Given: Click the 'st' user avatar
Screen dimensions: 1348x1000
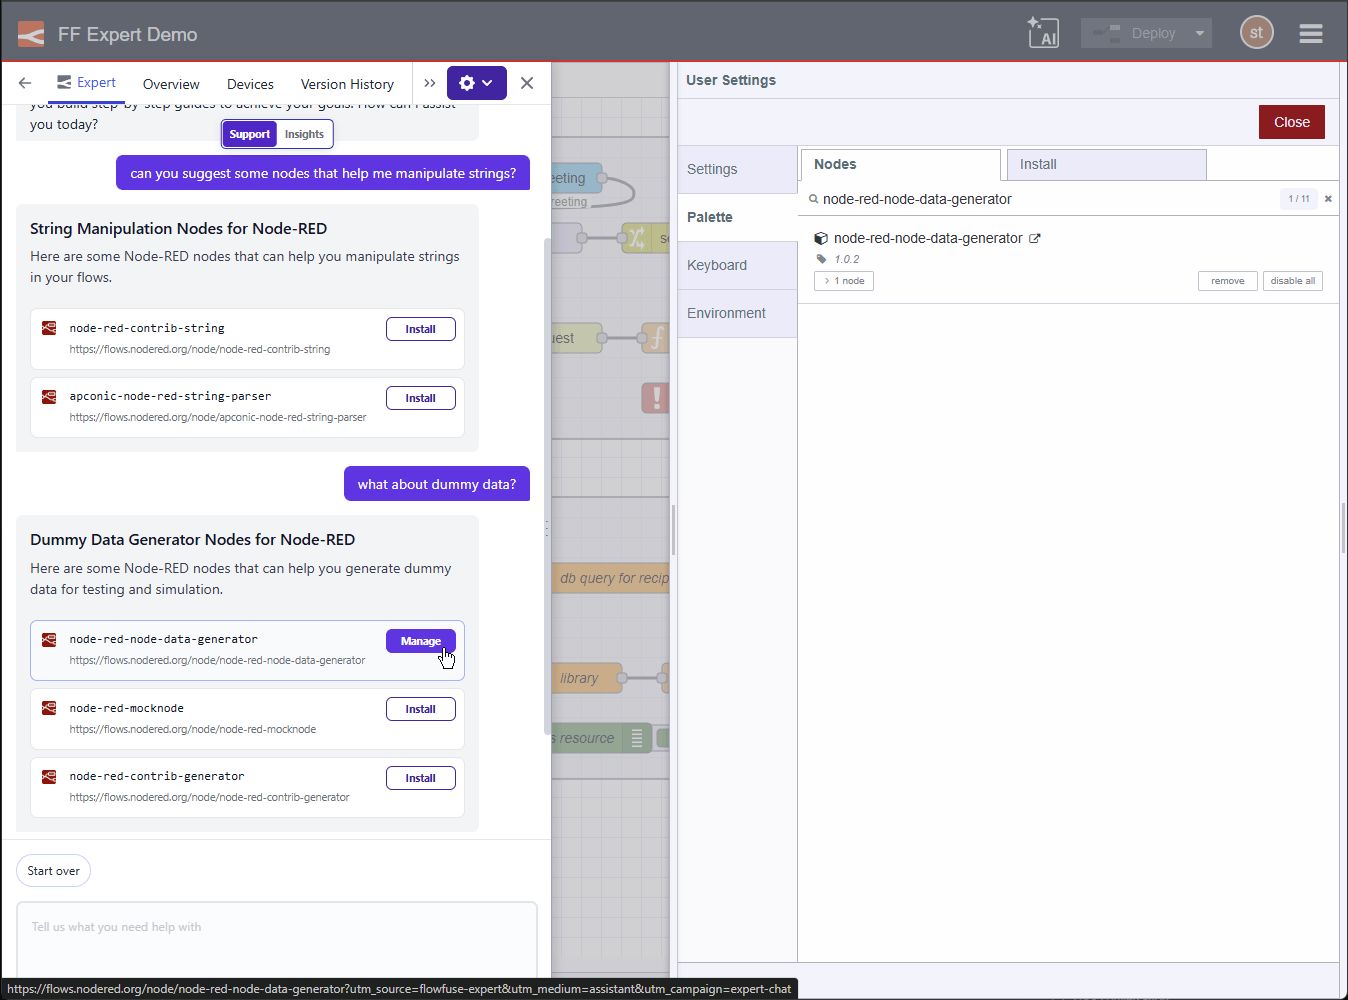Looking at the screenshot, I should coord(1256,31).
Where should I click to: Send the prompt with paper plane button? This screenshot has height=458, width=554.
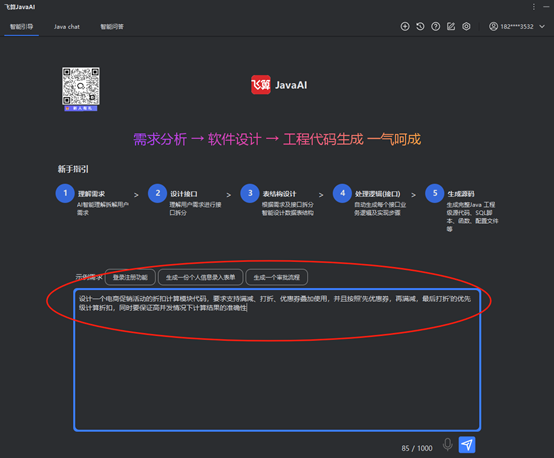tap(467, 445)
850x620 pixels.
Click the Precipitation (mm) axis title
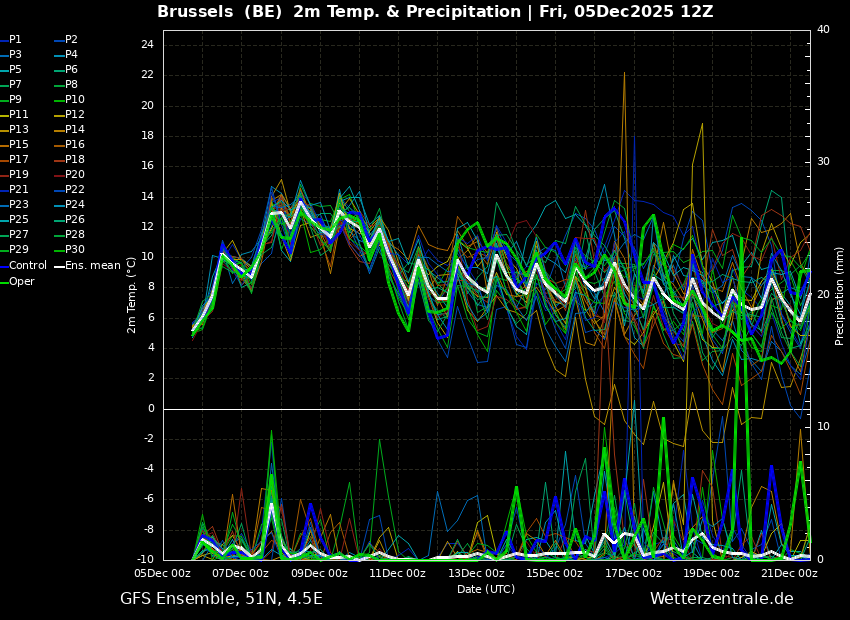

WORK INSTRUCTIONS: From the first line to the last, set down the records word for word and drop the images.

YOUR SOLUTION:
Given: Click the 'st' user avatar
Screen dimensions: 1348x1000
Looking at the screenshot, I should coord(1256,31).
Where should I click to: Send the prompt with paper plane button? This screenshot has height=458, width=554.
tap(467, 445)
850x620 pixels.
Click the Precipitation (mm) axis title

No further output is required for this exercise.